-- Opening Marker --

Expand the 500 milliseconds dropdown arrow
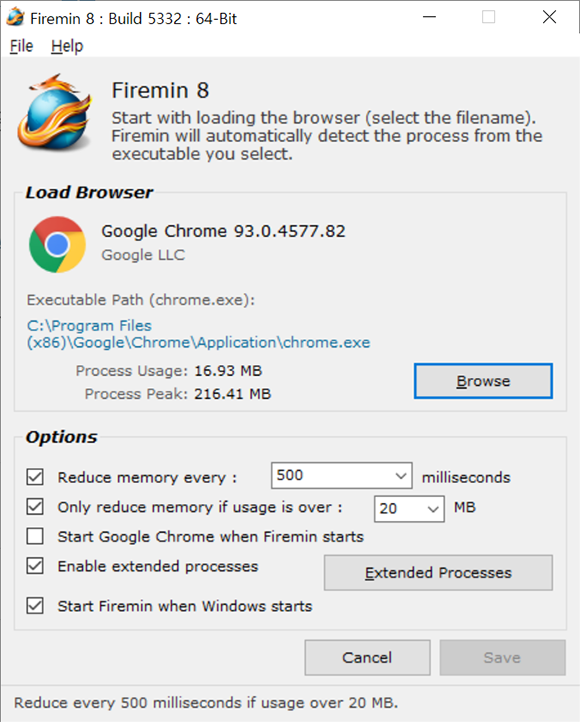580x722 pixels. [x=401, y=476]
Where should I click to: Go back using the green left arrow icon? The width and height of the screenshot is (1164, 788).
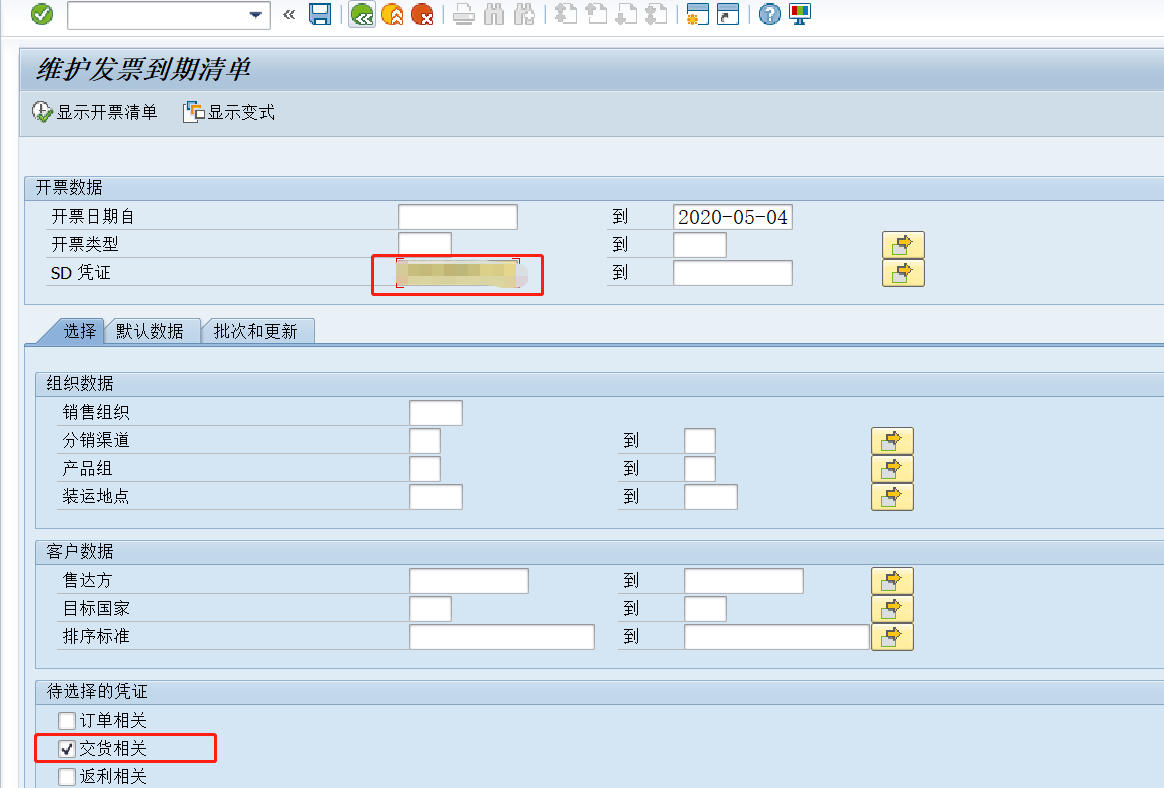pos(361,15)
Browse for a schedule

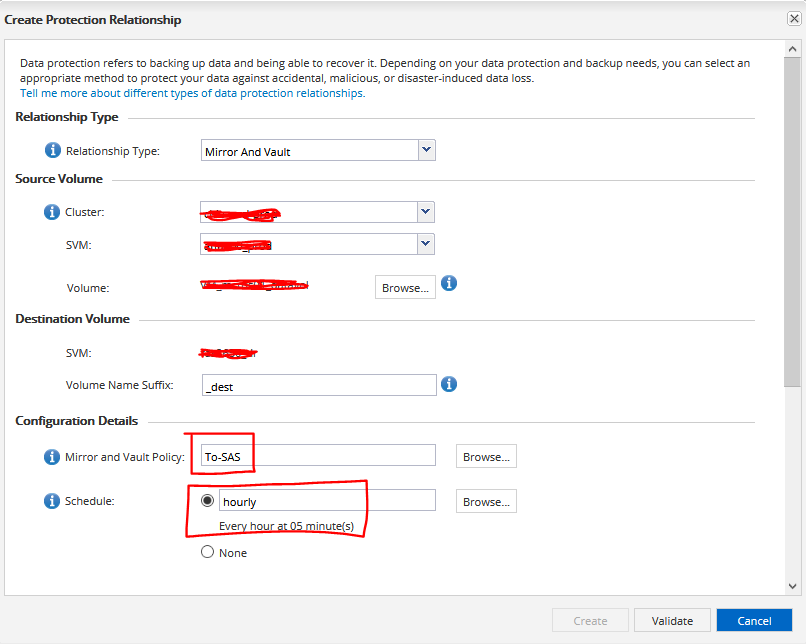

-- Closing Marker --

● Problem details:
Extract the entries in full, exactly as they are, minus the pictures.

● Exercise answer:
Expand the 500 milliseconds dropdown arrow
580x722 pixels. [x=401, y=476]
Where should I click to: Go back using the green left arrow icon? The width and height of the screenshot is (1164, 788).
pos(361,15)
Browse for a schedule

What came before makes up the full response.